*HOW TO COMPLETE THIS TASK*. Find the lines below that include the word "agent" and report how many there are, with no other text.

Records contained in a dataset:
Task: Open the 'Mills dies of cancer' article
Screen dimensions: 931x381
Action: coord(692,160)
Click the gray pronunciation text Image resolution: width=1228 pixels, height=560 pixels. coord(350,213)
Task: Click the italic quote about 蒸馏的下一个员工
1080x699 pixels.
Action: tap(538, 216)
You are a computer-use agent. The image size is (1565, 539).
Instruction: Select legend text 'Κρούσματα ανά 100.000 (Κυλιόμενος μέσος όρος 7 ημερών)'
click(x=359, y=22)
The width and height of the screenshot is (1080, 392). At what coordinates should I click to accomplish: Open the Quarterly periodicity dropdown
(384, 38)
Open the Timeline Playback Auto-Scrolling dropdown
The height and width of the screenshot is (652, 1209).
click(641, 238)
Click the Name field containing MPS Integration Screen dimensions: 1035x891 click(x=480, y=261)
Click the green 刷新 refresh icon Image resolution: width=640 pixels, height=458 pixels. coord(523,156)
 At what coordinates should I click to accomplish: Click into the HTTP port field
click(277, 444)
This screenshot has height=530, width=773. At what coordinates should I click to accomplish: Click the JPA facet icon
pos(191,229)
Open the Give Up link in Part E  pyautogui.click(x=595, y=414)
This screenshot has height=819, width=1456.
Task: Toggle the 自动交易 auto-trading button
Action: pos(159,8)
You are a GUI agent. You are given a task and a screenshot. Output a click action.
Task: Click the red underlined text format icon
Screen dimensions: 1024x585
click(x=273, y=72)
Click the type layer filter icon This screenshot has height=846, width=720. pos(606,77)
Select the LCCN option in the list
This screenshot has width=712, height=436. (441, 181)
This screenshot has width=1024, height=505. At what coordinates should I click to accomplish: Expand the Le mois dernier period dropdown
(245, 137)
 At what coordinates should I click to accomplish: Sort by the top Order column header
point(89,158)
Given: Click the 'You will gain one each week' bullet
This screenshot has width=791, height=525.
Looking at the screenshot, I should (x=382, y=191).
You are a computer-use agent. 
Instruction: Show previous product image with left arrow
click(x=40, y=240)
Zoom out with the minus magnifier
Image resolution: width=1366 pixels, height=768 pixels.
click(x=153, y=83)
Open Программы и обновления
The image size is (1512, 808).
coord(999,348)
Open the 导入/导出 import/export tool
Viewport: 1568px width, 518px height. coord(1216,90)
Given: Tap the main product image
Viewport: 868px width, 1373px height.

*RESPONSE TO THE EXERCISE*. 3